TASK TO CARRY OUT:
Scan the entries for the word "Expand" and report how many lines contain it, as a number with no other words.

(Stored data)
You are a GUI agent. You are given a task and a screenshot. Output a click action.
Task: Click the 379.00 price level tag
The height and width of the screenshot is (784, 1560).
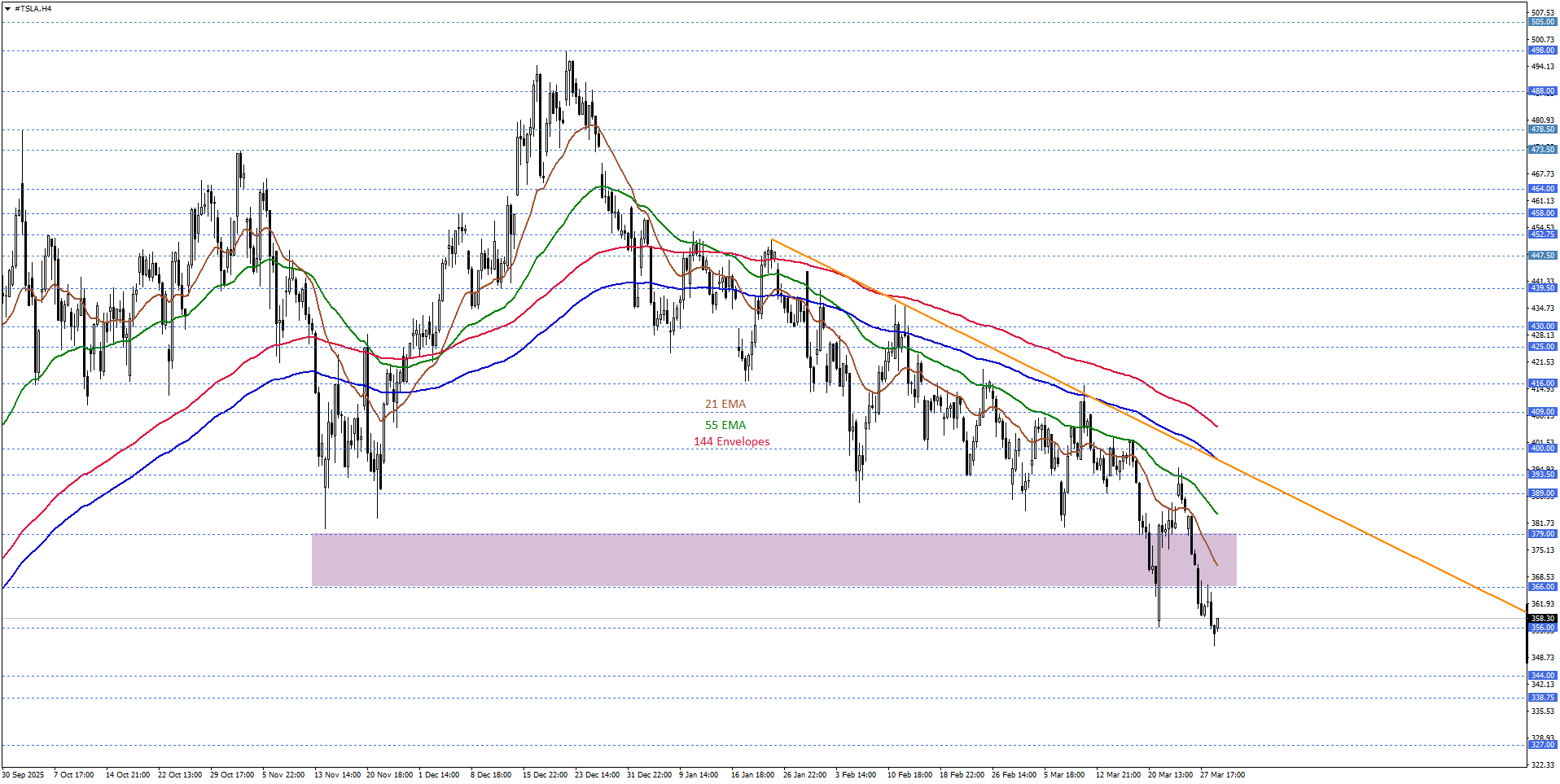pos(1542,534)
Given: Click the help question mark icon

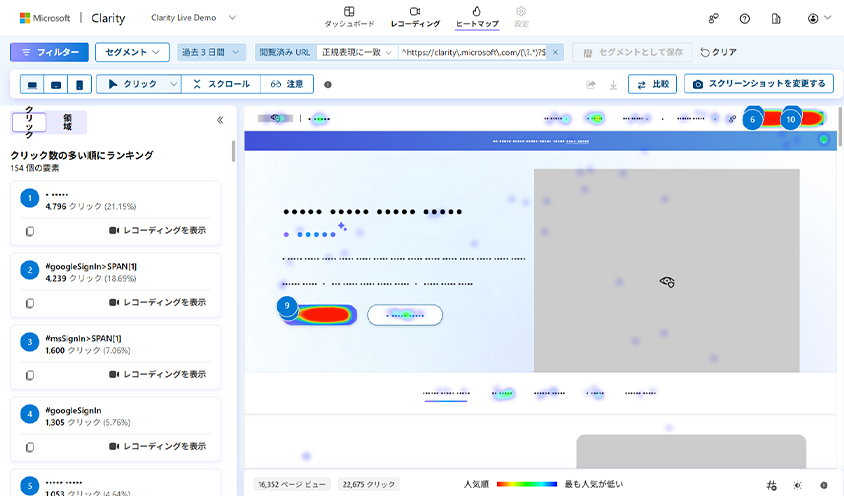Looking at the screenshot, I should point(744,18).
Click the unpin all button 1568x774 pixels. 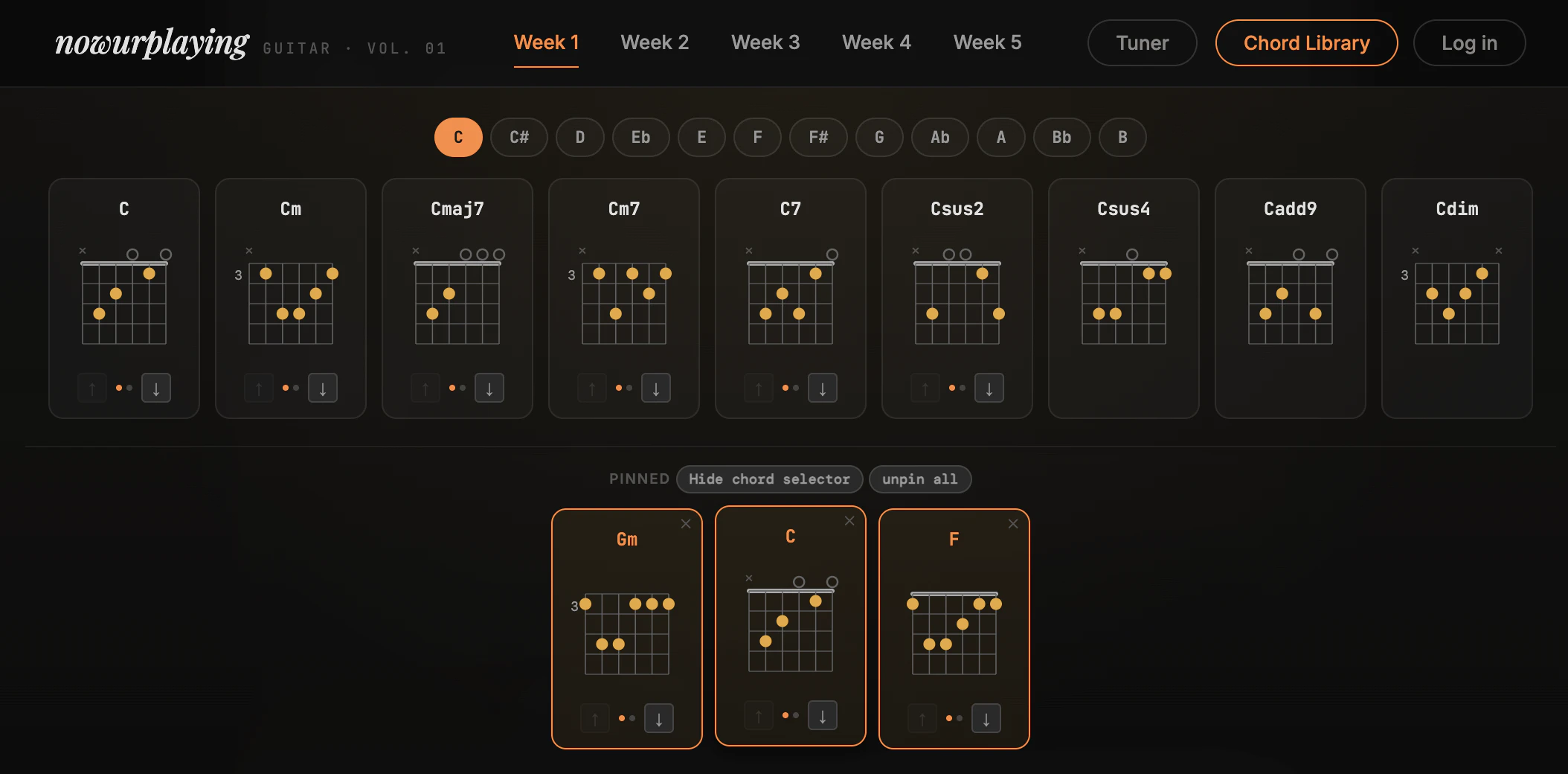click(x=920, y=479)
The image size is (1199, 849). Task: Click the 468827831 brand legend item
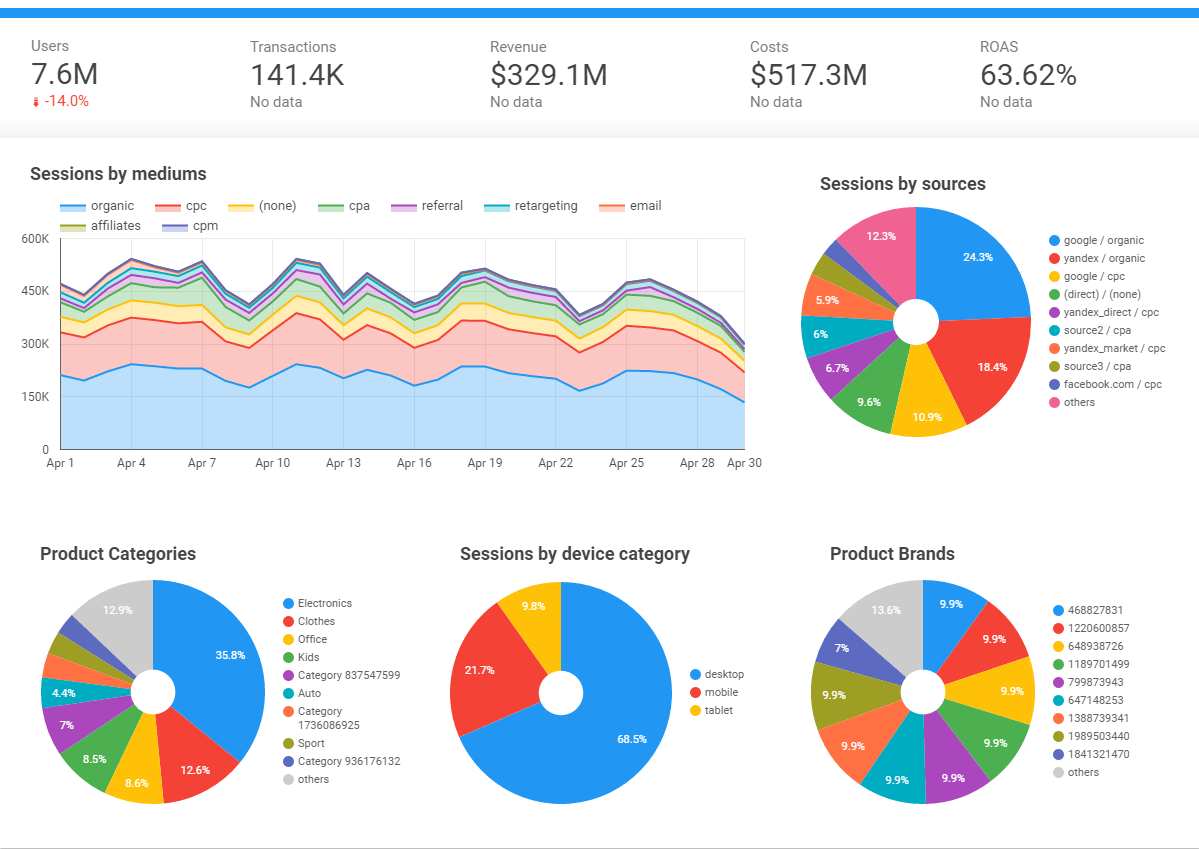tap(1096, 611)
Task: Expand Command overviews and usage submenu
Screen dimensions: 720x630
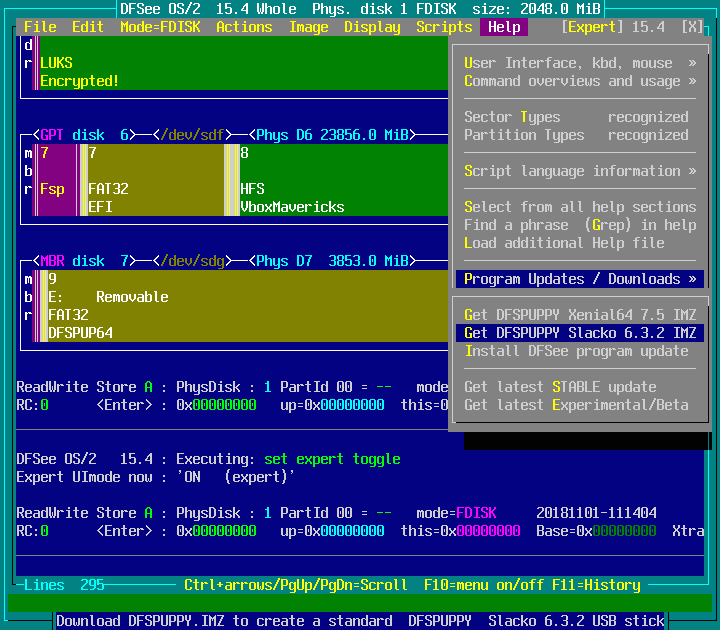Action: (580, 81)

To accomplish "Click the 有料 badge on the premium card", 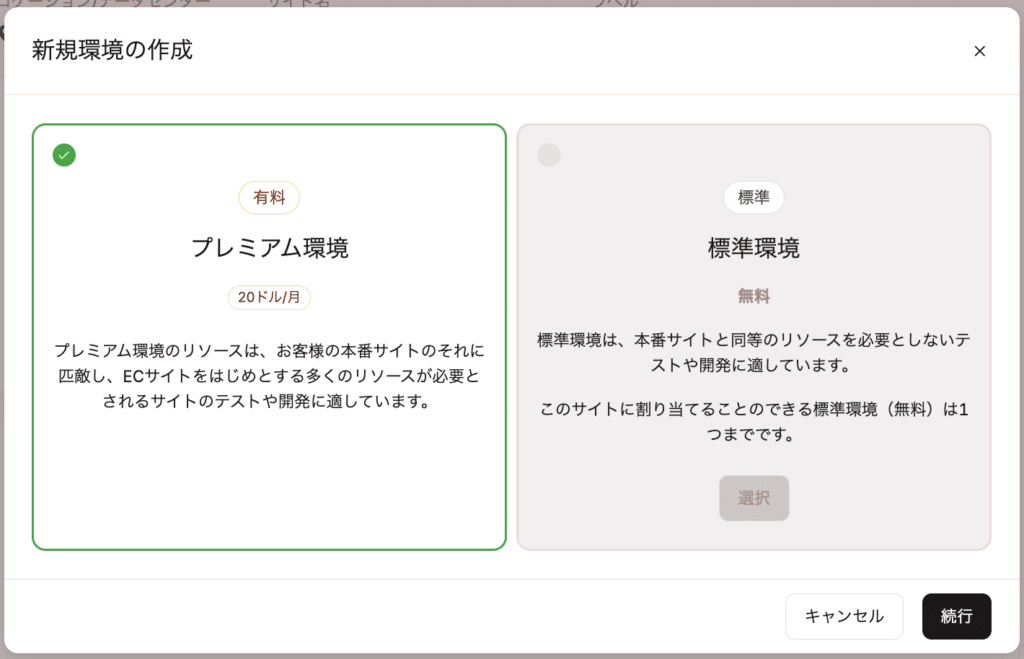I will point(268,197).
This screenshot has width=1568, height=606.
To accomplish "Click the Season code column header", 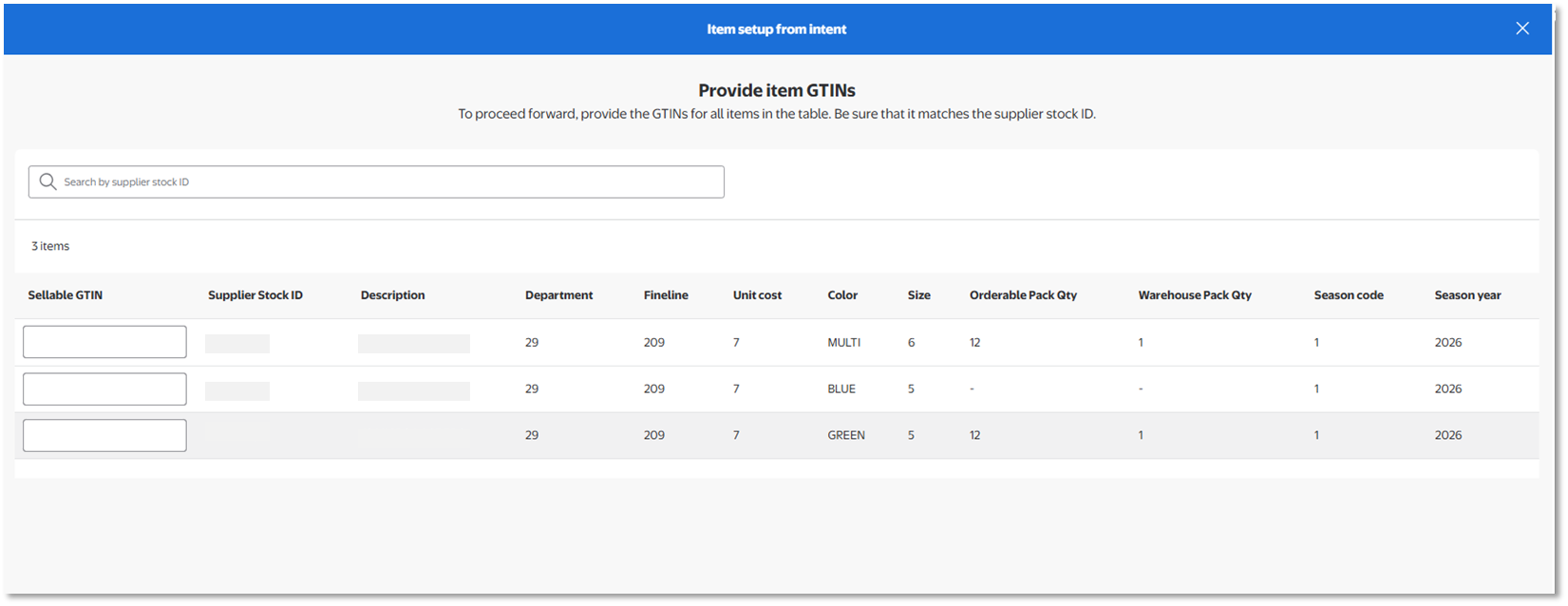I will click(1349, 295).
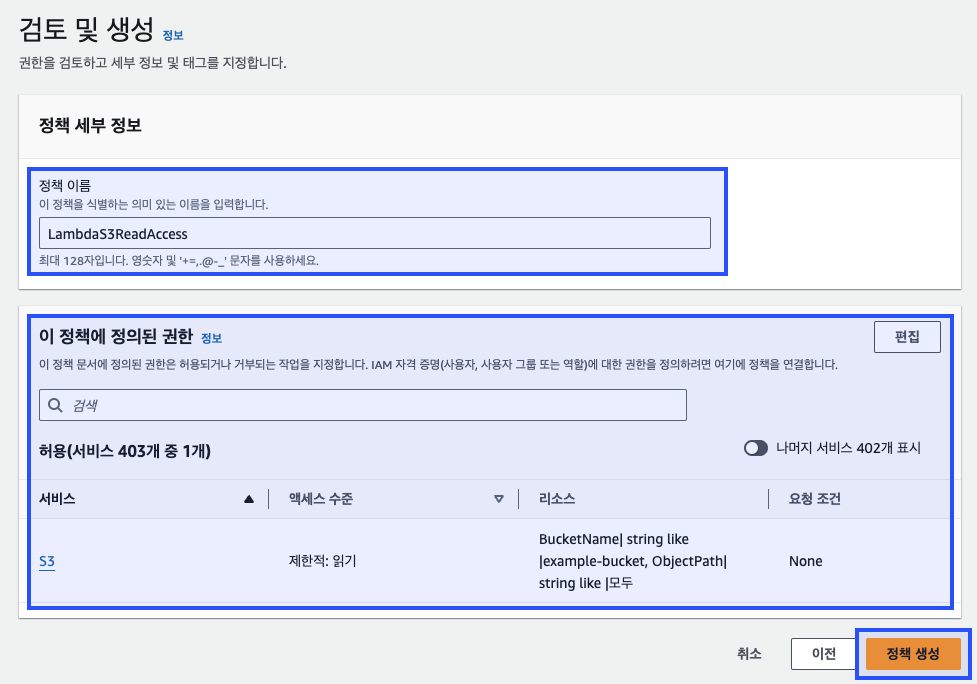
Task: Open the S3 service link
Action: click(47, 561)
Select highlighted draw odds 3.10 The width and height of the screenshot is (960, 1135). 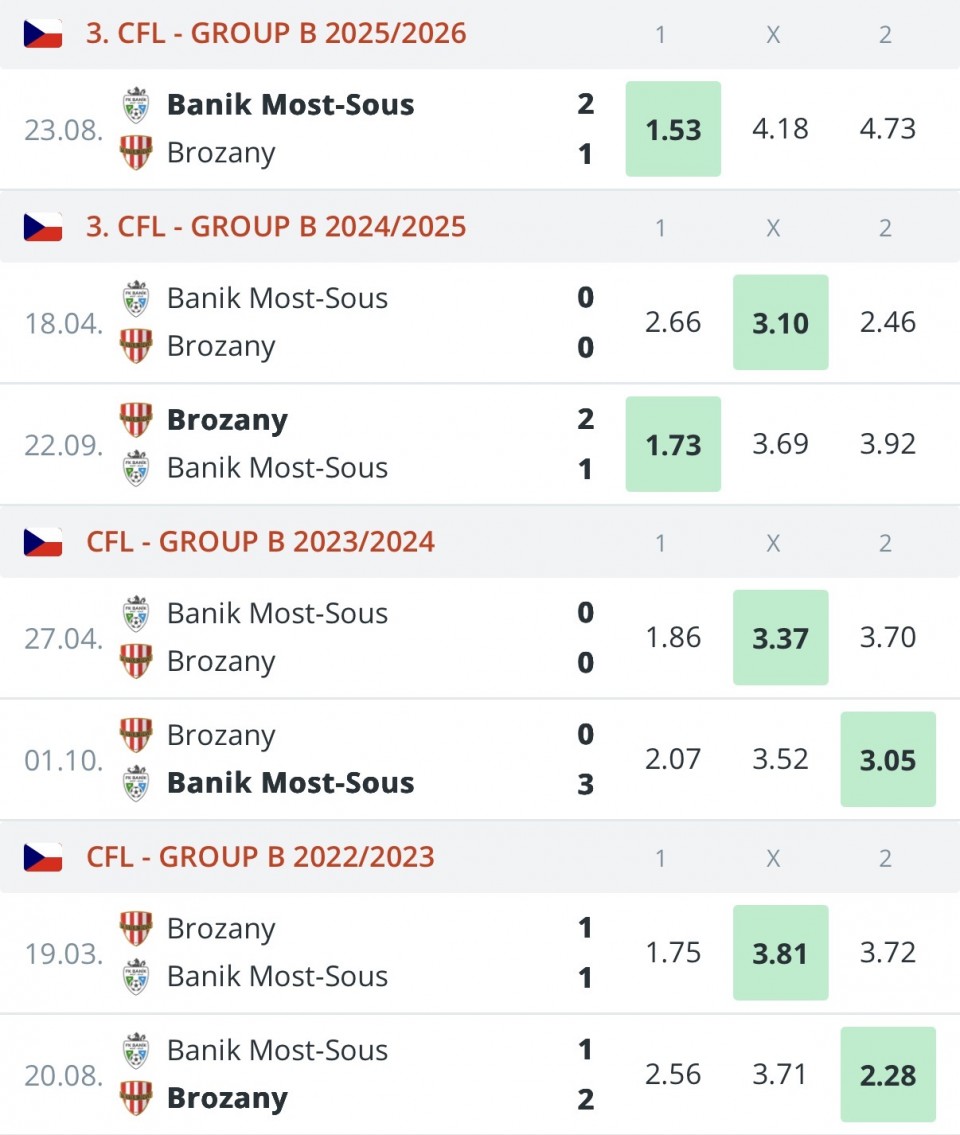click(x=780, y=323)
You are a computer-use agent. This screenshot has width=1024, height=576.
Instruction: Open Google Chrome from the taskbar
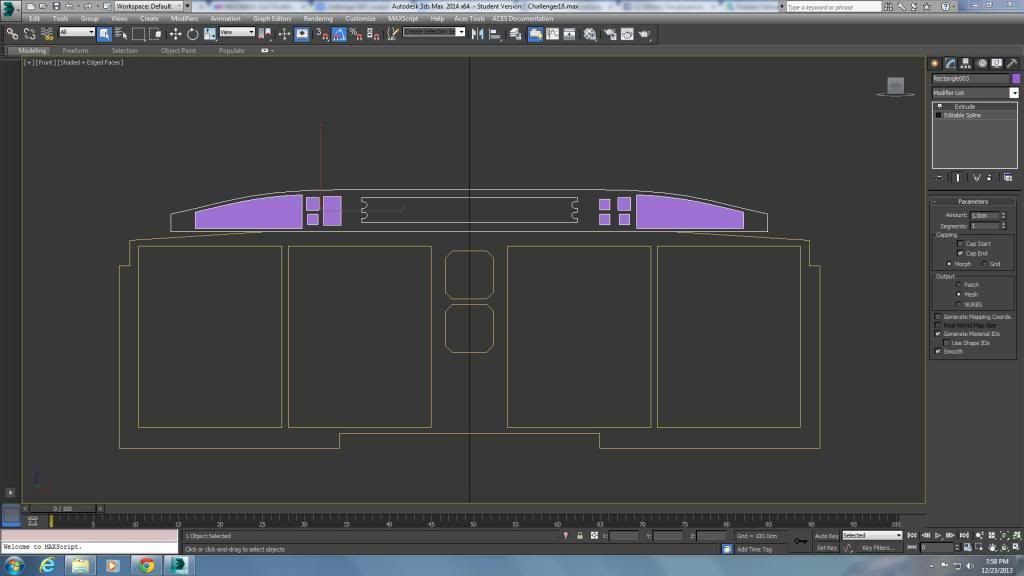[x=146, y=565]
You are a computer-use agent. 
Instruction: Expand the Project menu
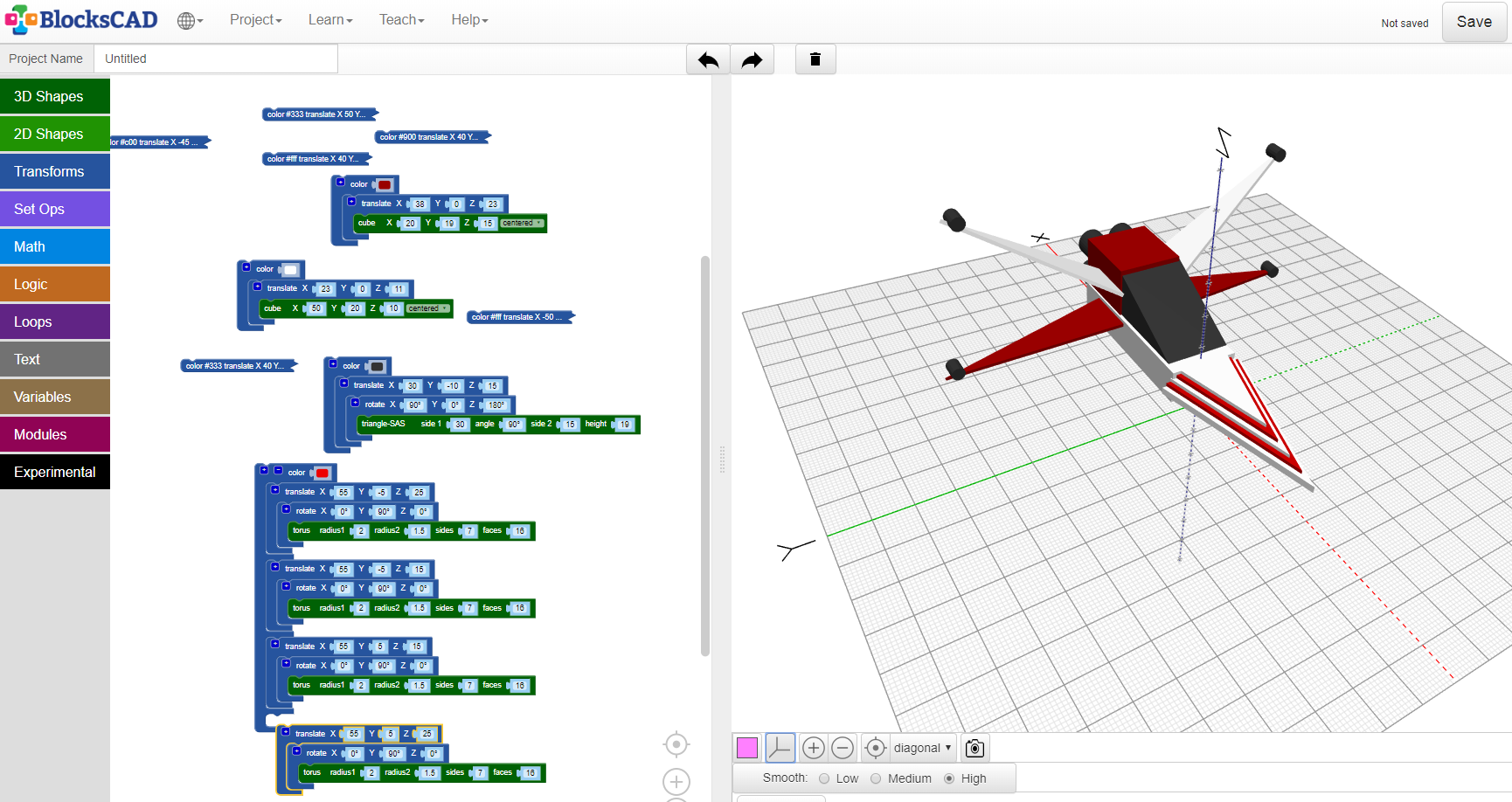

TASK SOLUTION:
2